The man in the fedora hat nodded.

“These elevators have been duly reported out of business for one reason or another.”

“I can’t see how you managed to keep the papers in the dark. What they can’t ferret out isn’t worth knowing.”

Guy Dudley laughed sardonically.

“The combination simply bought up half a dozen of the leading papers, and own them body and soul. They print only what we want on the corn question. They mold public opinion, as it were. The other papers copy our news, and there you are—see?”

Mr. Taggart thought he saw, for he rubbed his hands and laughed.

“But in dealing with such an artful old fox as Jared Whitemore we have to provide against the unusual and the unexpected. It was distinctly unusual for him to send a boy like Vance Thornton to close up his options—yet that is what he has done, and we should never have got on to it if it had not been for the uncommon shrewdness of our man Vyce. If he has done this, there is no reason why he hasn’t instructed the boy to come down here after he has finished with the options and try to find out whether the press reports concerning these elevators are really founded on facts, or whether they have been cooked up by the opposition forces.”

“And do you think that young fellow Thornton is smart enough for such a slick job as that?” asked Mr. Taggart, with a sneer.

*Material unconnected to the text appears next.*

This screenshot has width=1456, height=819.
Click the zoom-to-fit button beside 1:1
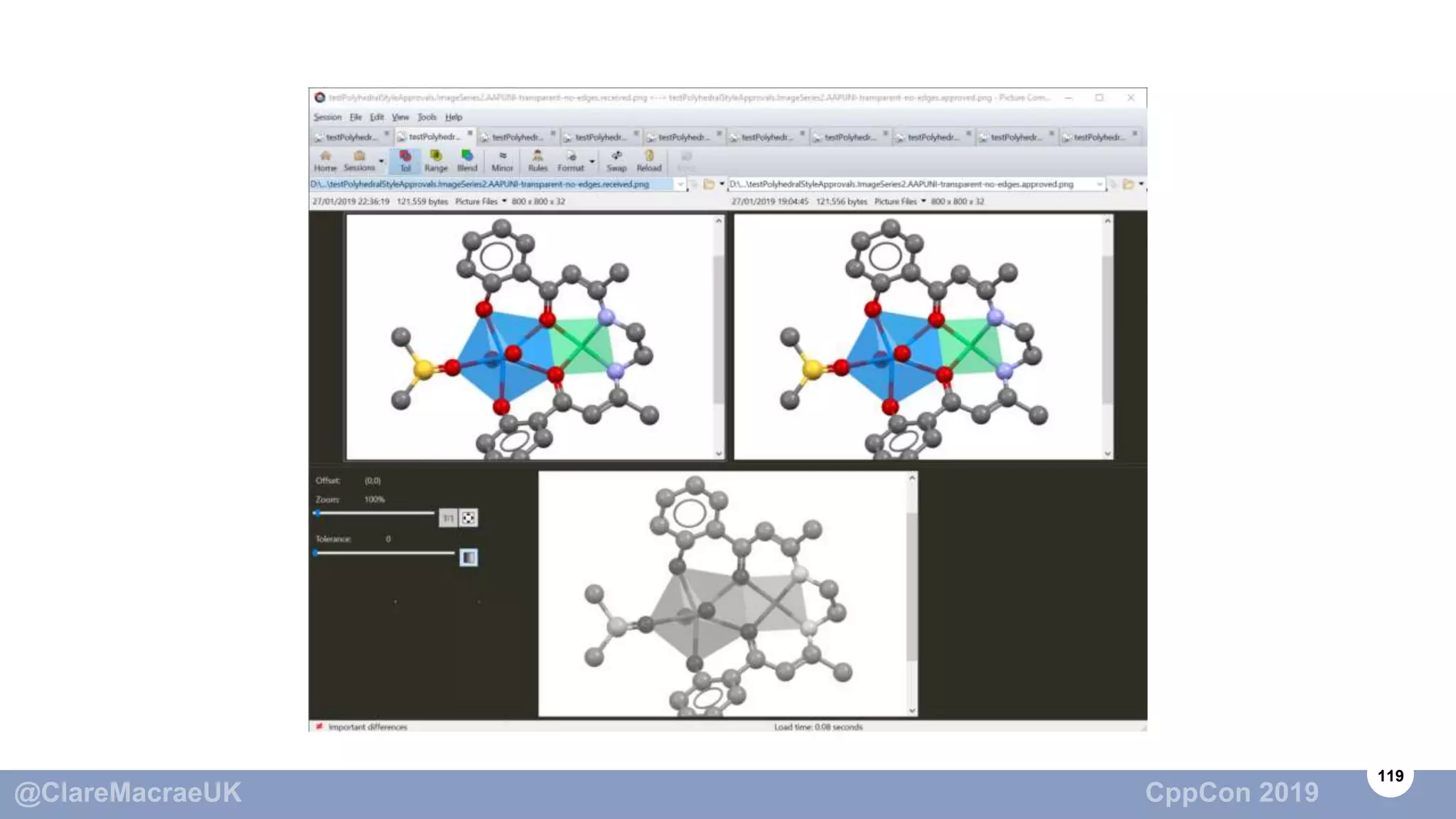point(469,518)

“Do I? Well, say, he’s all right, and don’t you make any mistake on that head,” said Dudley in a convincing tone as he gave the rim of his hat a flip backward. “Carrington says he’s smart enough to be dangerous, and Carrington is no fool.”

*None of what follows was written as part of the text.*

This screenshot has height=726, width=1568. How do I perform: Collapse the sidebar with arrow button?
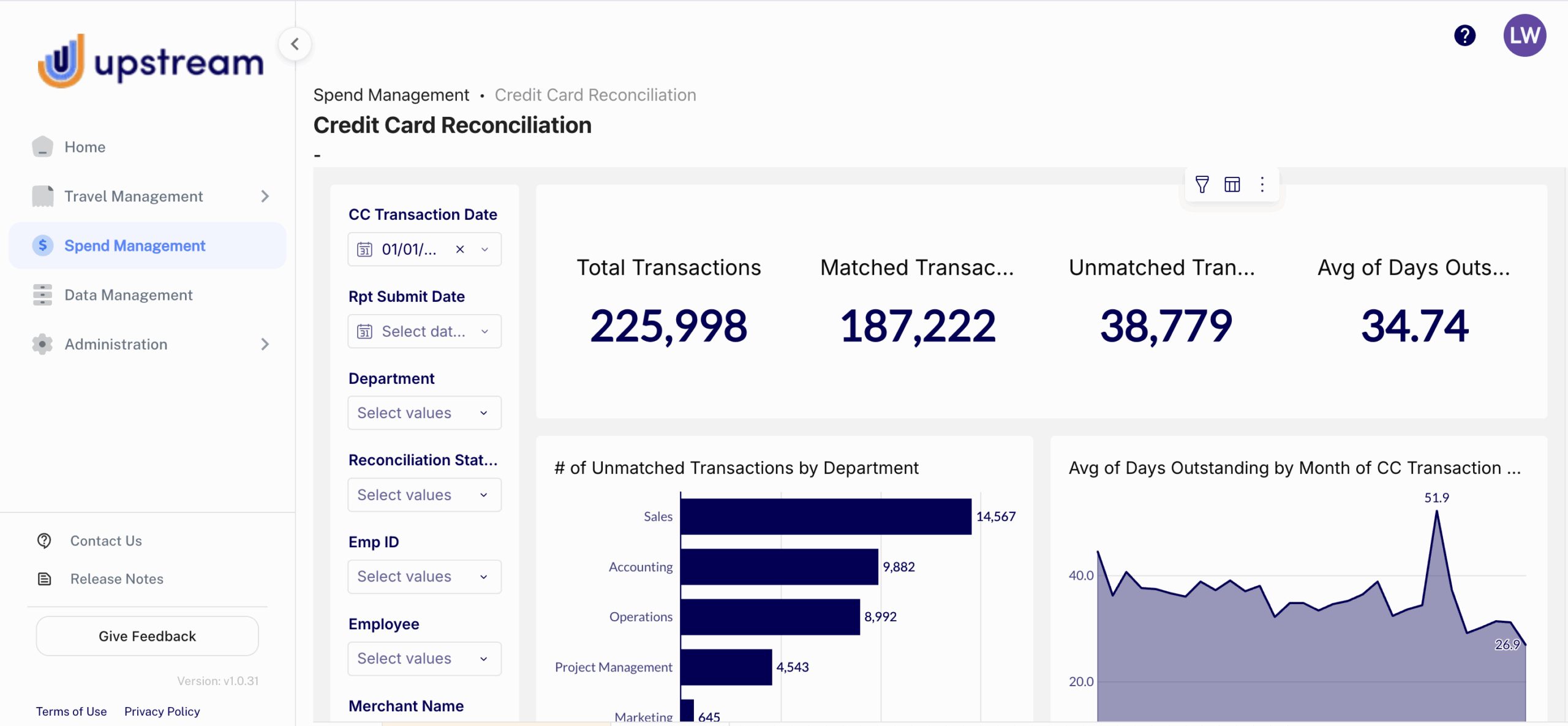pyautogui.click(x=295, y=44)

“Yet he’s only a boy, you say?” said Mr. Taggart, skeptically.

“That’s all right. He was clever enough to block a little game we put up on him in Kansas City, and he didn’t even suspect our intentions, either.”

“How was that?” asked Mr. Taggart, with some interest.

“Carrington came down himself from Chicago to help the thing along, and brought one of his handsomest lady stenographers along to pump the boy dry. And she did it, too; oh, yes, she did it—nit! And we thought he would be such an easy proposition. We wanted to find out all his plans and get possession of the options we supposed he carried about in his clothes.”

“And you failed, eh?”

“We failed all right. He didn’t have as much as a toothpick about him, and so, after dosing his coffee, for he doesn’t drink a drop of liquor, we had all our trouble for nothing. The girl went into a spasm of admiration over Thornton’s cleverness in being prepared for the unexpected, while Carrington was madder than a whole nest of hornets. I took him to his hotel and put him to bed, and that’s the last I’ve seen of him.”

“Well, now, you hear me,” said the man in the fedora hat, thumping the side of the bunch of spiles behind which Vance was listening to this enlightening conversation, “if he comes down here and gets away with a grain of information as big as one grain of those five million bushels stored in these, five elevators, I’ll give you leave to kick me from here to the mouth of the Mississippi.”

The remark was emphatic and forcible, and there was not the slightest doubt that Mr. Taggart meant every word of it, yet is it any wonder that Vance Thornton, under the circumstances, grinned as he had never grinned before in all his life?